# Tasks and exercises:
1. In the passage on Paul, what does Tabor call the Book of Acts?
2. Copy out everything in the passage on Paul from "For Tabor, there" down to "the Jesus version.".

Reading passage: Begin

So much for universal moral codes and the people of the world’s different faiths holding hands and singing “Kumbaya.” If Maccoby is to be believed, Christianity’s founder is an egotistical adventurer who created a religion that made him the Alpha Apostle while marginalizing the other apostles and, worse, painting the Jews as an evil people for rejecting his mad religion based on a projection of his own psychoses and “visions.”
Maccoby’s account of Paul is the most scathing I’ve ever come across. Slightly less virulent is James Tabor’s Paul and Jesus: How the Apostle Transformed Christianity. Tabor explores how Paul, who never met Jesus, could be such a dominant force in Christianity. Paul claims to have had out-of-body experiences and personal revelation of Jesus, making him the number-one apostle. He also boasts of working harder than the others He also has “far superior” commiseration with Christ and makes it clear that it was decided when he was in his mother’s womb that he would be known as Number One.
For Tabor, there are two Christianities: The “Christianity before Paul” and the one after. We can infer that the Pauline version is a corruption of the Jesus version.
Like Hyam Maccoby, Tabor argues that Paul had a “bitter break” with the original Jesus movement and essentially invented Christianity. He did this through a “literary victory, reinforced by an emerging theological orthodoxy back by Roman political power after the time of the emperor Constantine. Tabor argues that the “literary victory” is based on three things: One, the Gospel of Mark is Pauline in theology. Two, Luke’s Book of Acts expands Mark’s story and Pauline theology. Three, “six later letters written in Paul’s name” “muted” his radical message and “pleased the church.”
Tabor calls Acts “the master narrative,” which he hints is deceptive because the author wants to be anonymous and make the document appear older than it is. The date of Acts could be 90 A.D. or even “well into the second century A.D.” Such a manuscript should not be taken as history but as propaganda. For one, there is a “deliberate obscuring of the original Christianity before Paul,” a claim similar to Maccoby’s.

Reading passage: End
Information provided: Begin

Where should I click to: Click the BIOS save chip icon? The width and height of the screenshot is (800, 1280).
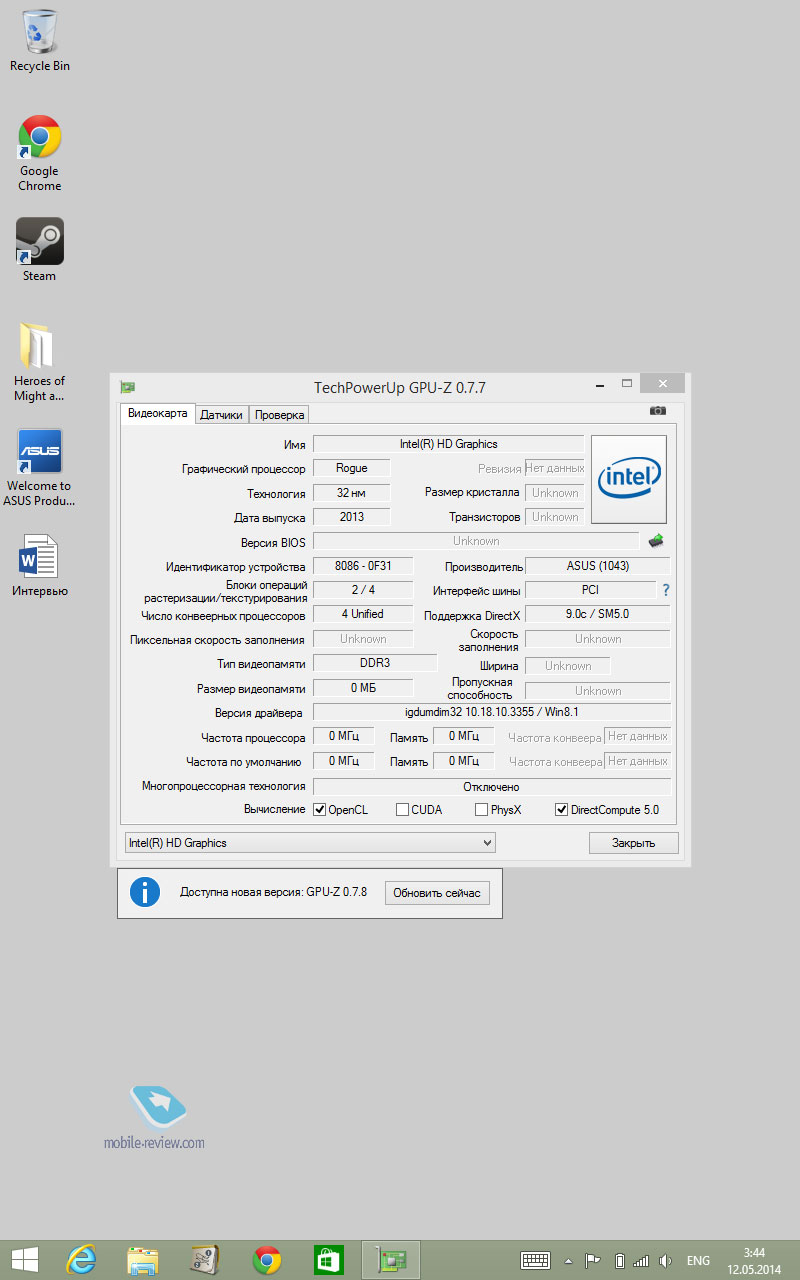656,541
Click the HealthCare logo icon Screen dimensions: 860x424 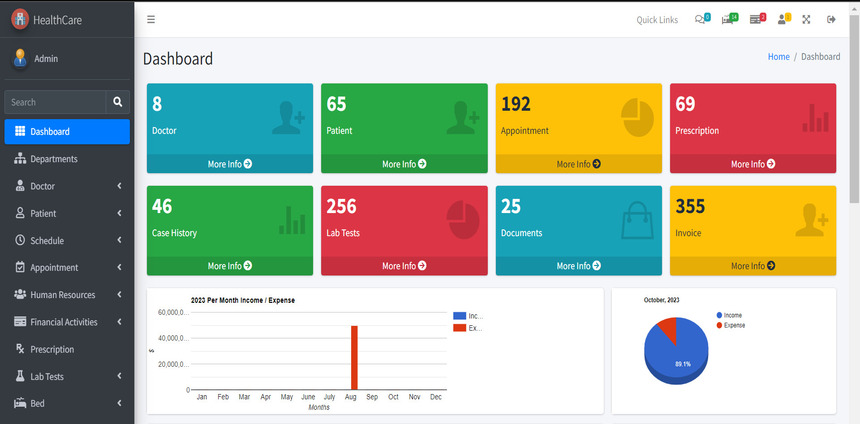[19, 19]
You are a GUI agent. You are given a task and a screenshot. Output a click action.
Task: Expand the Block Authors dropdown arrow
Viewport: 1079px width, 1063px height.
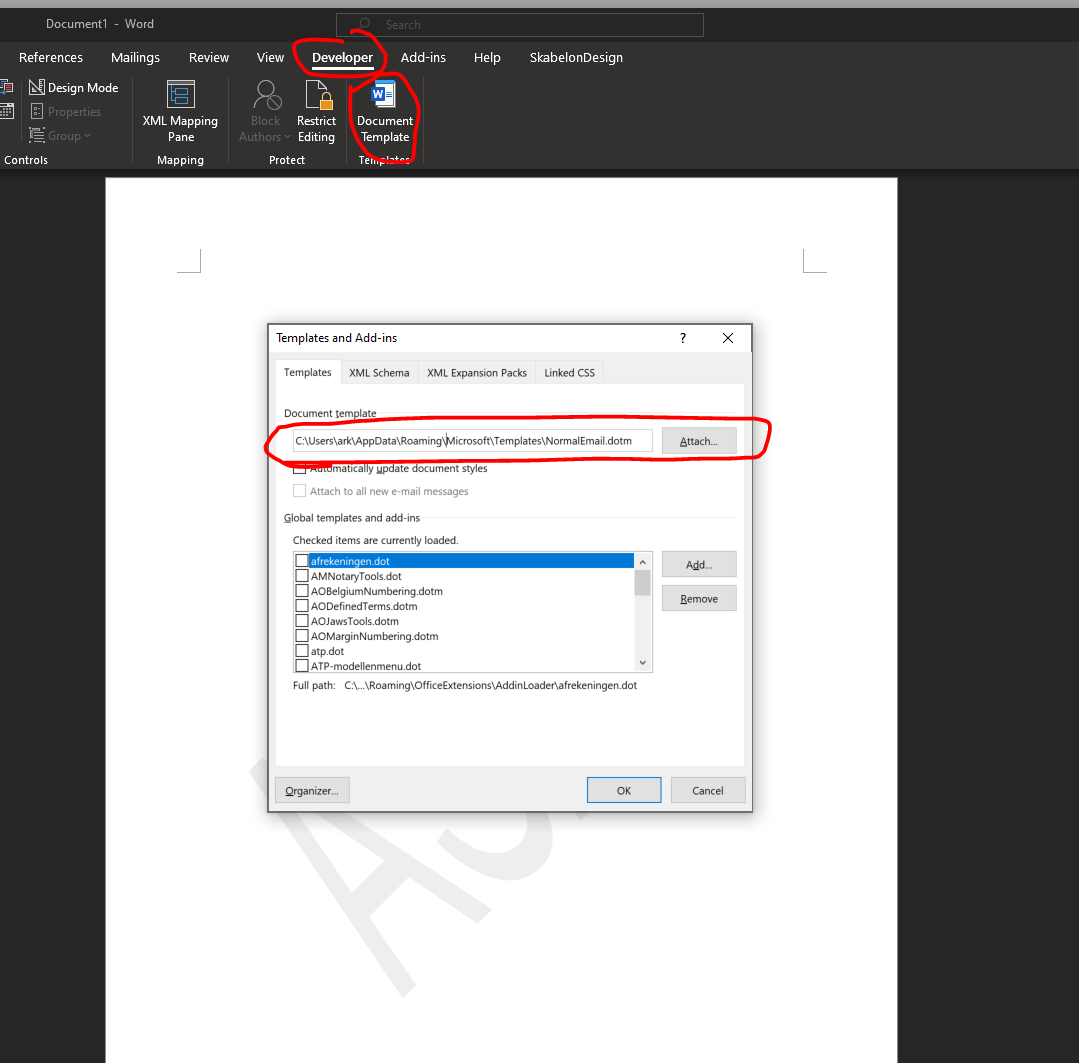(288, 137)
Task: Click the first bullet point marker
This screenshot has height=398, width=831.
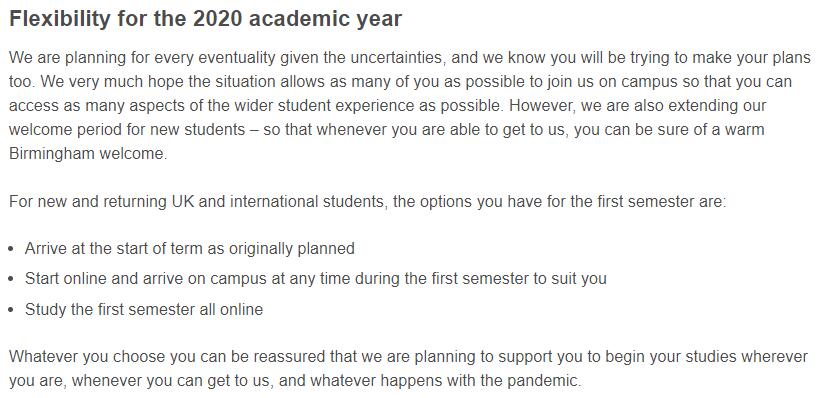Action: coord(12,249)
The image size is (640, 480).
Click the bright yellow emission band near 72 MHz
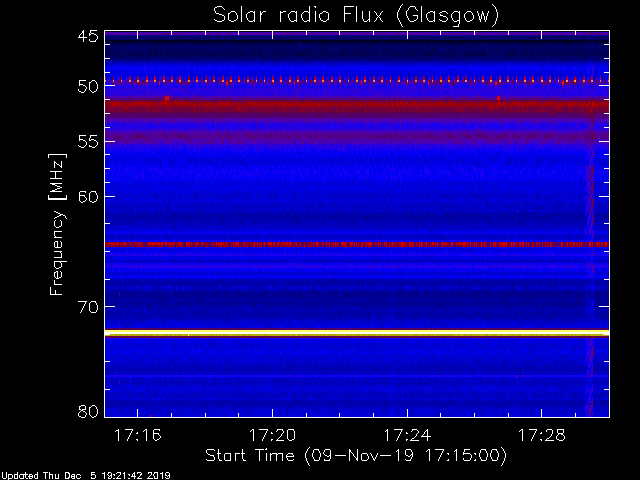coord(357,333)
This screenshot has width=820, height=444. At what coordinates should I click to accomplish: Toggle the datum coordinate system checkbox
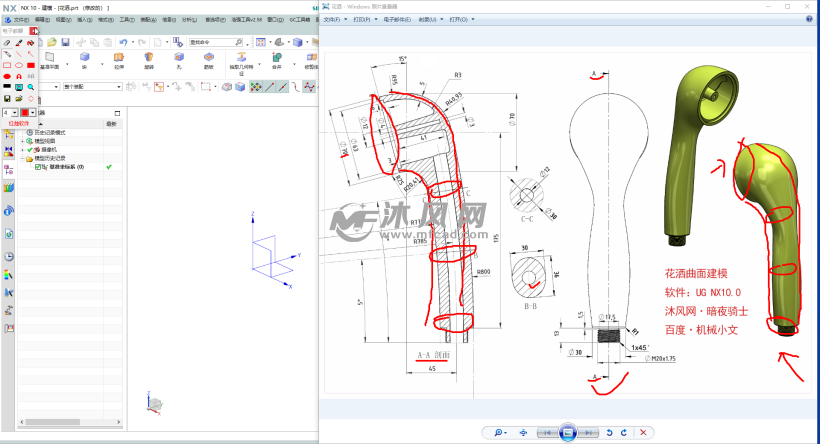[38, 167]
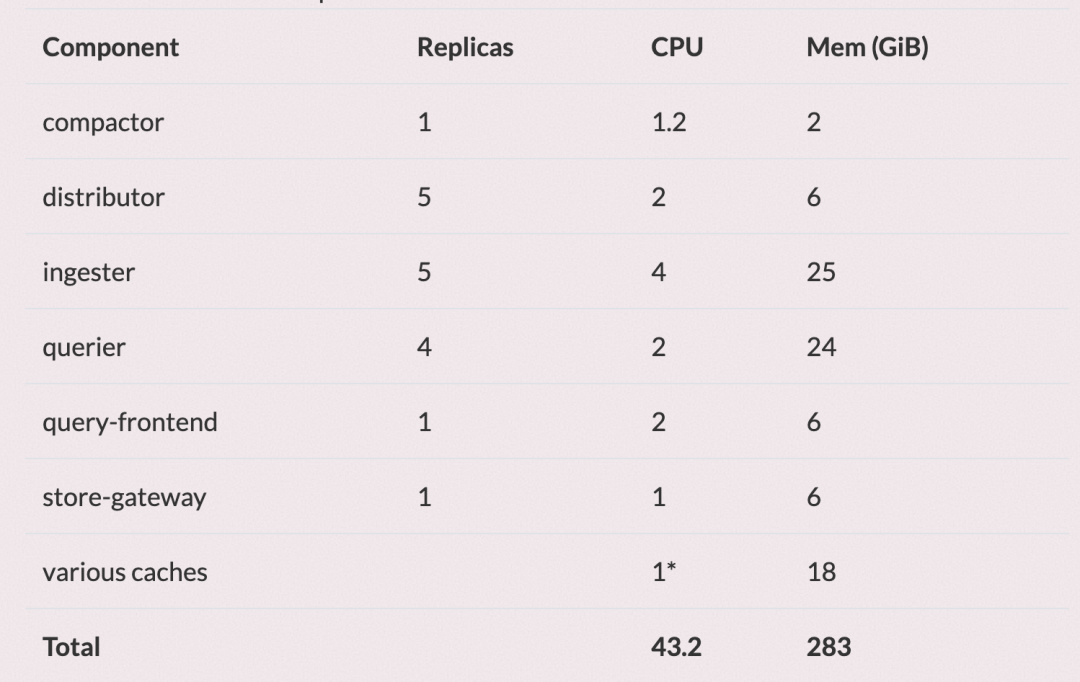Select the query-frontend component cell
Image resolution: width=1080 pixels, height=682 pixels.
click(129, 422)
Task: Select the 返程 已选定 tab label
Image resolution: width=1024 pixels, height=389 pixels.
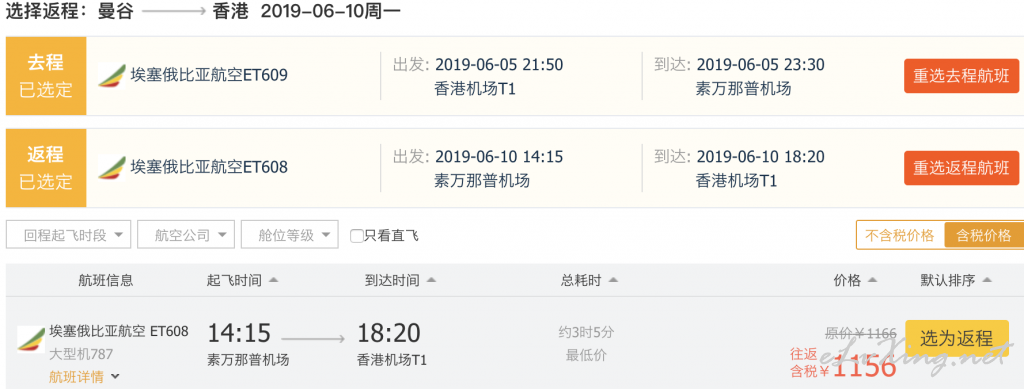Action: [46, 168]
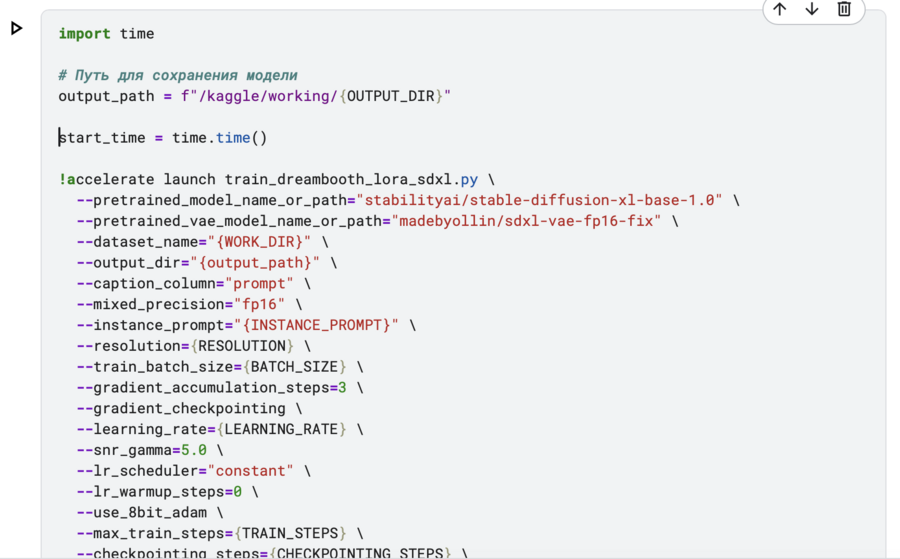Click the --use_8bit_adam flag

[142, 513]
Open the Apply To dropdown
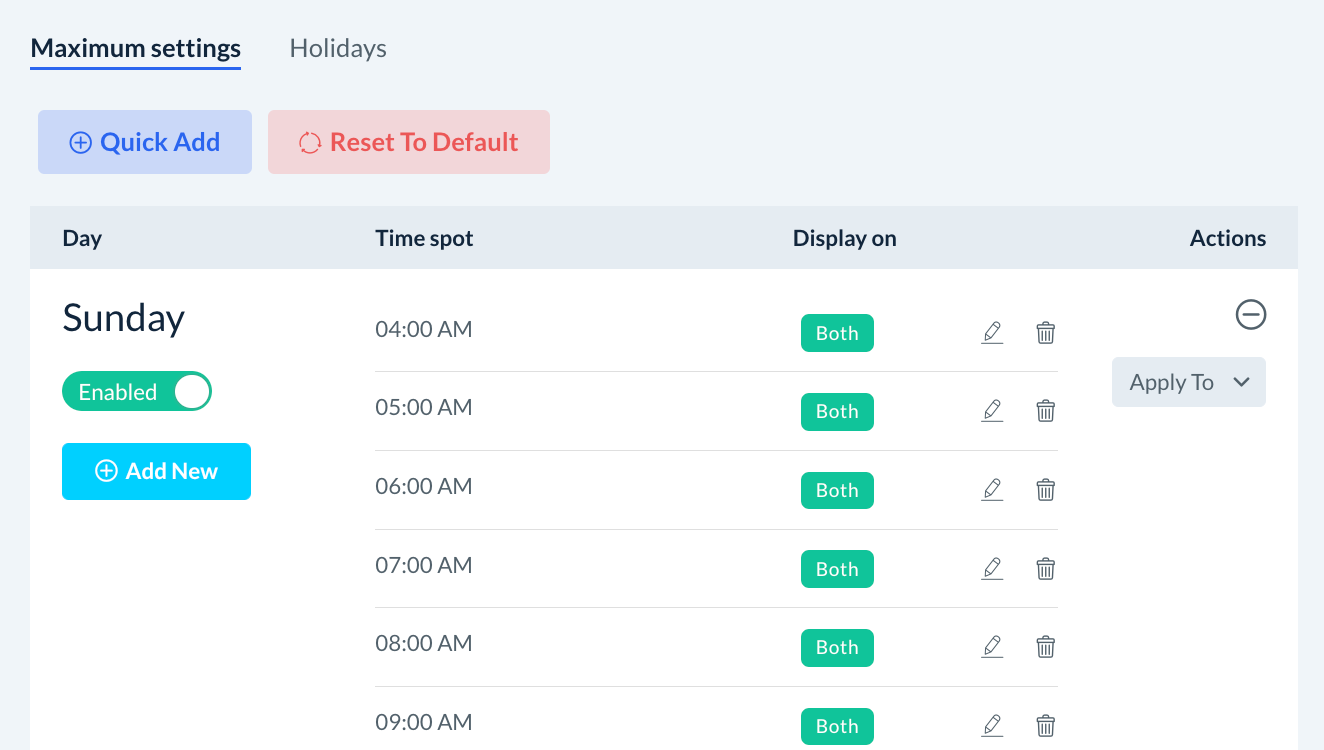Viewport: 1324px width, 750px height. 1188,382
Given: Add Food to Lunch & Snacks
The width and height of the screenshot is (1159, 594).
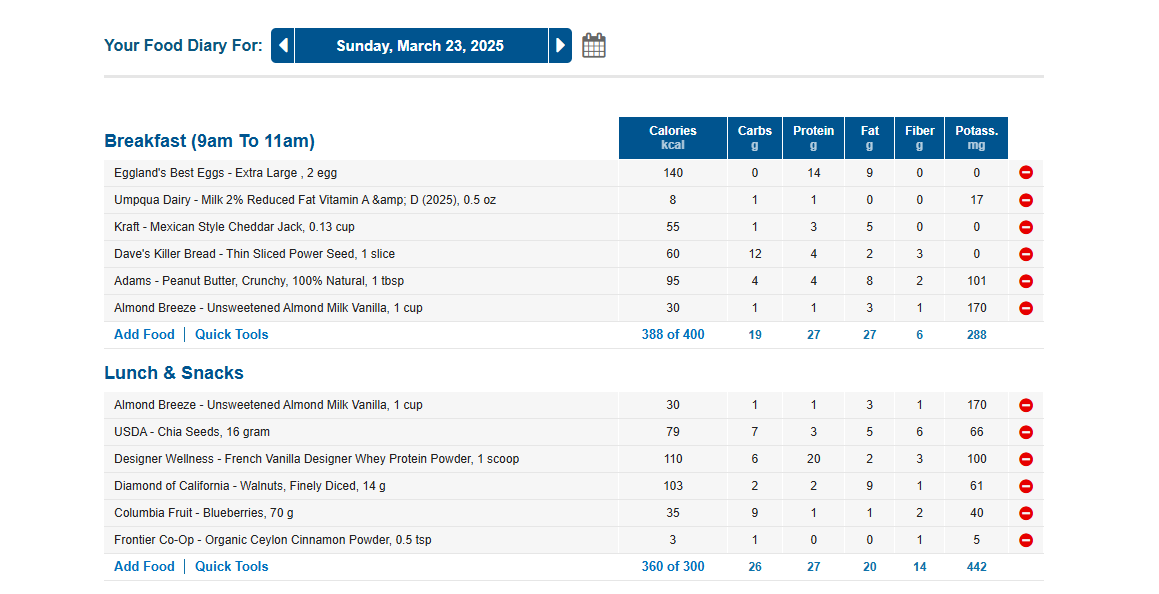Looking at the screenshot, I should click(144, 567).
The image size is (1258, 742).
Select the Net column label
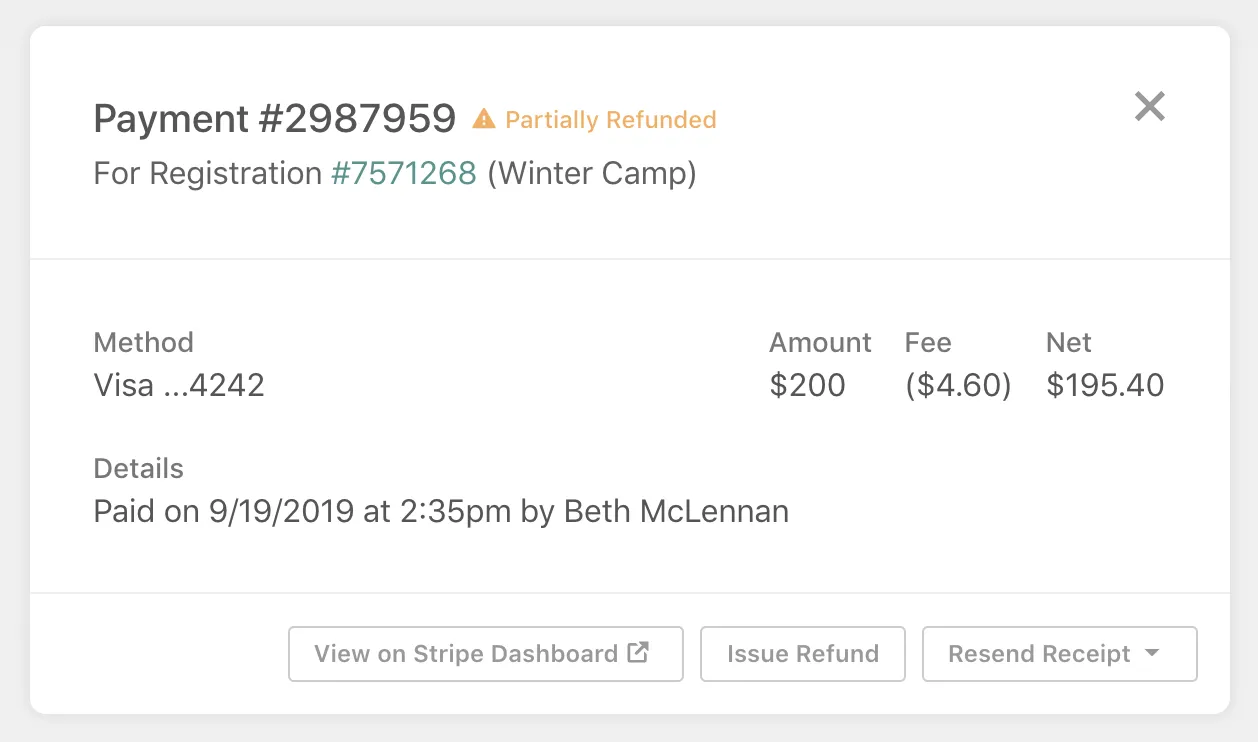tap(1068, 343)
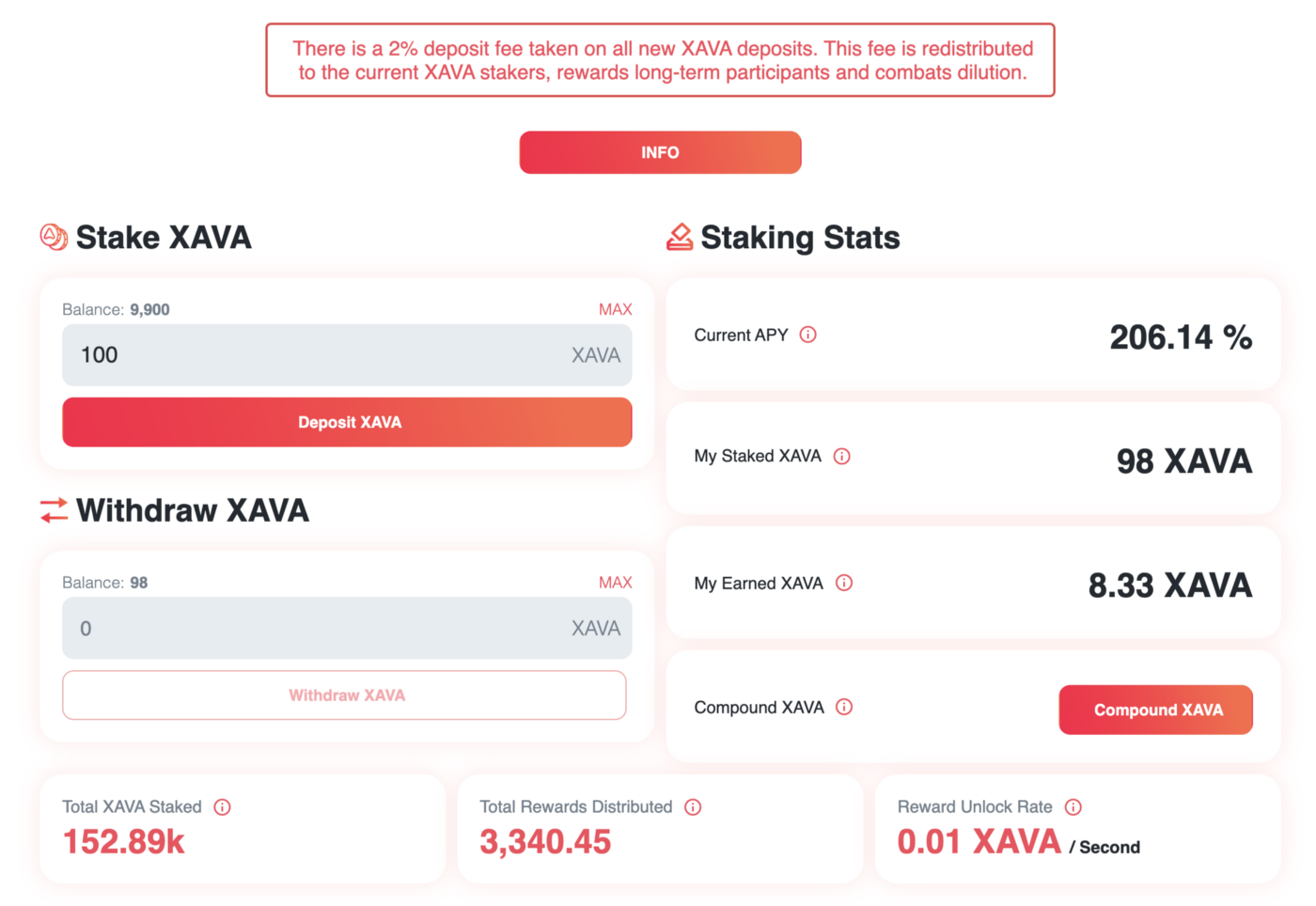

Information provided: End

# Numbered answers:
1. Tabor calls Acts "the master narrative."

2.
For Tabor, there are two Christianities: The “Christianity before Paul” and the one after. We can infer that the Pauline version is a corruption of the Jesus version.